Maybe part of the problem is that the concept of equality is lost on male filmmakers.
Linguist Deborah Tannen says that, generally speaking, women and men express themselves in different ways, with different end goals for their communication. (Yes, it’s a generalization, but I’ll explain shortly why this doesn’t matter.) According to Tannen, women prefer bonding as equals and define situations by whether or not they’re accepted; men see everything in terms of hierarchy, and define situations by whether or not they’re “one up” on the other party.

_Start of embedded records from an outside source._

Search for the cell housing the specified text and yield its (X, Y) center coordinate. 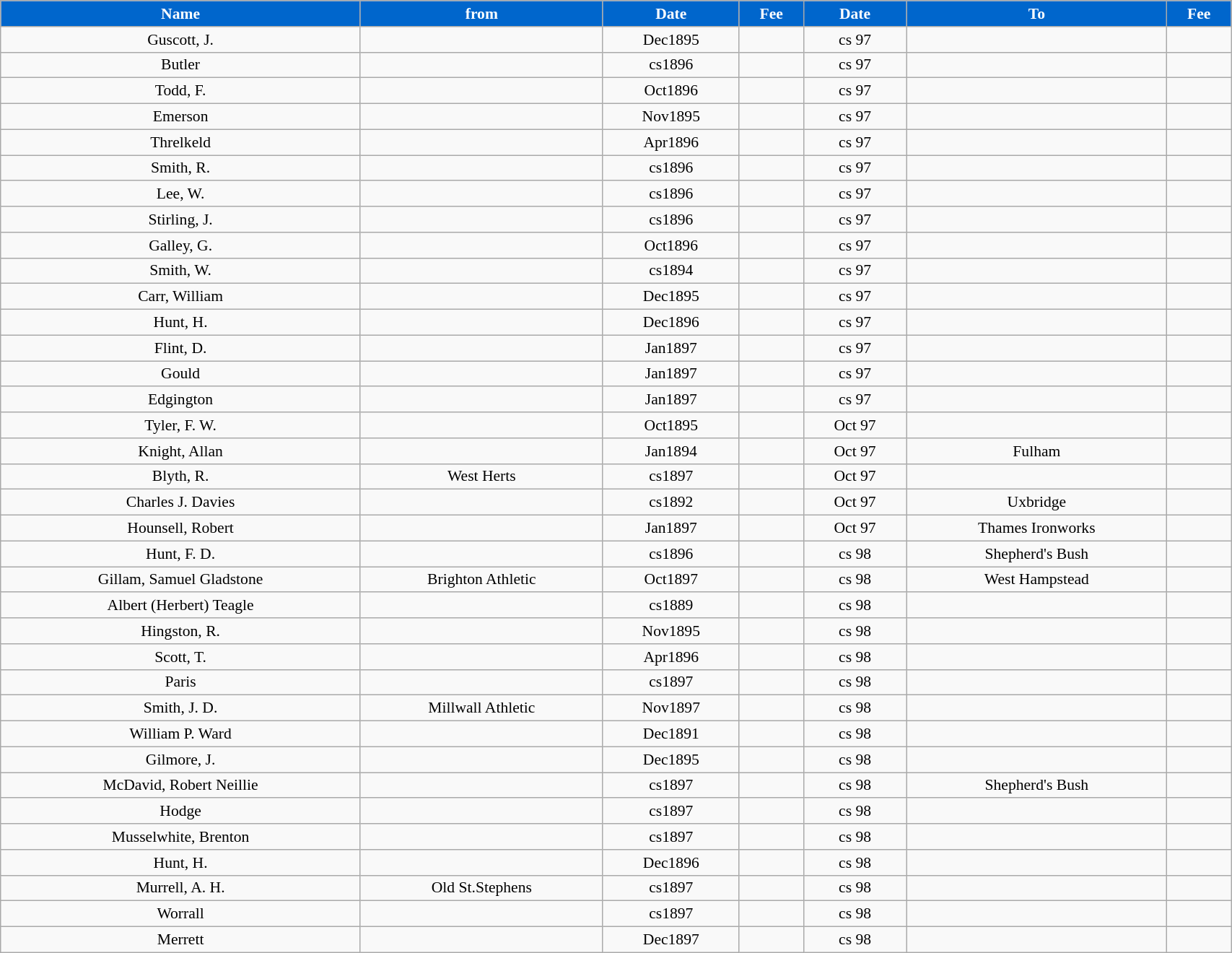
Hounsell, Robert (180, 528)
Todd, F. (180, 91)
Blyth, R. (180, 476)
cs1894 (671, 271)
Thames Ironworks (1036, 528)
Butler (180, 65)
To (1036, 14)
West Herts (481, 476)
Uxbridge (1036, 502)
Gilmore, J. (180, 759)
Name (180, 14)
Scott, T. (180, 657)
Edgington (180, 400)
Albert (Herbert) Teagle (180, 606)
Oct1897 (671, 580)
McDavid, Robert Neillie (180, 785)
Merrett (180, 940)
Jan1894 (671, 451)
Millwall Athletic (481, 708)
Murrell, A. H. (180, 888)
Charles J. Davies (180, 502)
Stirling, J. (180, 219)
Tyler, F. W. (180, 425)
Carr, William (180, 297)
Flint, D. (180, 348)
cs1889 (671, 606)
Gillam, Samuel Gladstone (180, 580)
Hunt, F. D. (180, 554)
Fulham (1036, 451)
from (481, 14)
Nov1897 (671, 708)
Lee, W. (180, 194)
Smith, R. (180, 168)
West Hampstead (1036, 580)
Hingston, R. (180, 631)
William P. Ward (180, 734)
Brighton Athletic (481, 580)
Knight, Allan (180, 451)
Guscott, J. (180, 40)
Paris (180, 682)
Dec1891 (671, 734)
Smith, W. (180, 271)
Worrall (180, 914)
Galley, G. (180, 245)
Threlkeld (180, 142)
Musselwhite, Brenton (180, 836)
Old St.Stephens (481, 888)
cs1892 (671, 502)
Dec1897 (671, 940)
Gould (180, 374)
Smith, J. D. (180, 708)
Hodge (180, 811)
Emerson (180, 117)
Oct1895 (671, 425)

As applied to real life, Tannen’s theories are debatable, and meant to be. I think she is correct at least in noting that some people define life as a struggle for equality, and others define it as a struggle for one-upsmanship. As Tannen notes, in real life, some people communicate more like their opposite gender; others generally communicate like their own gender, but frequently switch over to the other gender’s style; and probably the most successful people in fields such as sales have mastered a variety of approaches, and also learned to read whether their audience is interpreting the situation according to equality or hierarchy.
But forget reality for a moment: Tannen’s generalized approach, meant to spark thought and debate in real life, is unfortunately bang-on when it comes to film and tv. On film and tv, women almost exclusively look for acceptance and equality, while men look to outdo each other. I’m thinking this could explain why female characters who start out strong, start out as determined to prove their merit as any man, end up just wanting to be loved by a big, strong man after a while: filmmakers are assuming that it’s unnatural for women to actually want to be one-up, so their idea of “character development” is when the woman realizes she really wants to be accepted by a man, not one-up on him. You see what’s missing from this equation? The possibility of equality. The possibility that the woman just wants to be held in equal regard to the man.

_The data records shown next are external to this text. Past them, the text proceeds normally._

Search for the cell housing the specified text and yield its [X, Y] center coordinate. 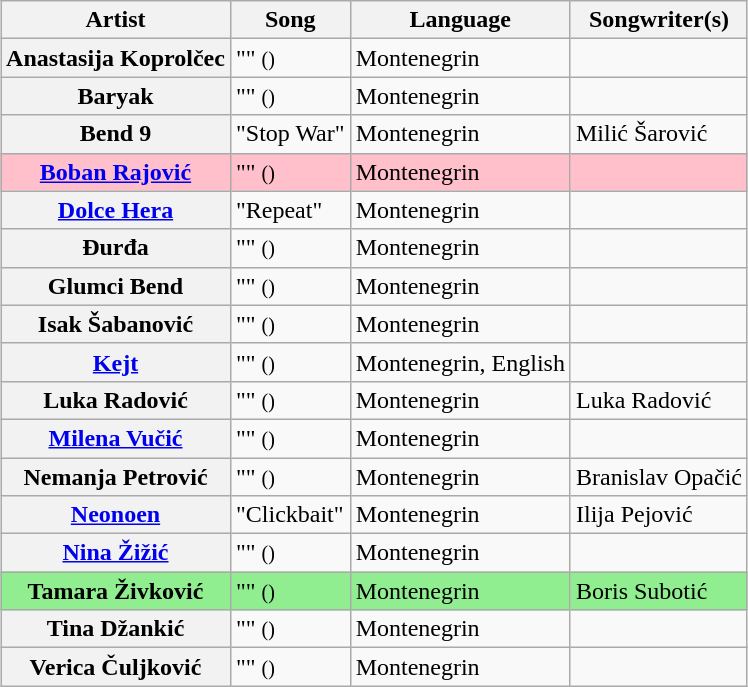
Dolce Hera [116, 210]
Nina Žižić [116, 553]
Tamara Živković [116, 591]
Tina Džankić [116, 629]
Song [290, 20]
Milić Šarović [658, 134]
Montenegrin, English [460, 362]
Đurđa [116, 248]
Songwriter(s) [658, 20]
"Repeat" [290, 210]
"Clickbait" [290, 515]
Glumci Bend [116, 286]
"Stop War" [290, 134]
Branislav Opačić [658, 477]
Baryak [116, 96]
Milena Vučić [116, 438]
Anastasija Koprolčec [116, 58]
Kejt [116, 362]
Ilija Pejović [658, 515]
Nemanja Petrović [116, 477]
Isak Šabanović [116, 324]
Verica Čuljković [116, 667]
Boban Rajović [116, 172]
Language [460, 20]
Bend 9 [116, 134]
Boris Subotić [658, 591]
Neonoen [116, 515]
Artist [116, 20]
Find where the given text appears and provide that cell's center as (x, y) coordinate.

I know that individual viewers and filmmakers think well outside the box, outside the stereotypes of gender they’ve grown up with. But by and large, male viewers do seem to think like the stereotype, and so do a lot of male filmmakers. Take any scene where a woman gets on a soapbox and rants hysterically about feminism and how she deserves this, and men are stupid for seeing her as blah blah, and you think to yourself, “Hell, I wouldn’t listen to this idiot, either. Put a real woman on there!” I firmly believe that this is what most men hear when a woman says something reasonable, like “I have the the same years of experience and exactly the same degree he has, plus I worked in the Peace Corps for two years; why is he getting the job instead of me?” If a man asked this very same question in regards to his own employment, it would be perfectly reasonable – boys are taught to boast their accomplishments. It’s necessary for them to achieve status in the hierarchy. But from childhood on, females are punished for “bragging” if they make exactly the same statements. So when most men hear a woman making that point, it never occurs to them that she’s looking for equal treatment. She has to be looking to one-up a man, and that’s unacceptable. He doesn’t question why he thinks it’s unacceptable; the fact is, he’s been brainwashed along with everyone else. And this is not just a “men” problem: a lot of women also take issue with a woman who recounts her own accomplishments or abilities, or asserts that she deserves something she’s earned. She’s being uppity or demanding, or a prima dona, and needs to be taken down a peg.
When you present women characters in this way, it’s no wonder male viewers can’t relate to them: neither can I! But the solution is simple: look around at real people. If the classifications for film characters are:
- Seeking acceptance from you
- Seeking to be one-up on you
and the classifications for their approaches to their goals are:
- Using indirectness and trying to make others comfortable
- Being direct and not particularly caring who’s comfortable
… Film and TV have relegated the first classification in each group to women, and the second to men. Strictly. With very few exceptions. But look around you – the goals and methods are far more complex and interesting. How many people do you know who use indirectness and attempts to make you comfortable as a way to get one-up on you? Maybe to learn secrets they can use against you? I’ve known both women and men who do that. And how many people are direct, but sensitive to others’ discomfort, saying such things as “I’m sorry if that hurts you, but it’s what I believe”? And how many people use direct approaches because they feel it’s more honest, but really don’t give a flip who’s on top or bottom?
I have to wonder what the mixed approach would yield, and if male viewers could handle it.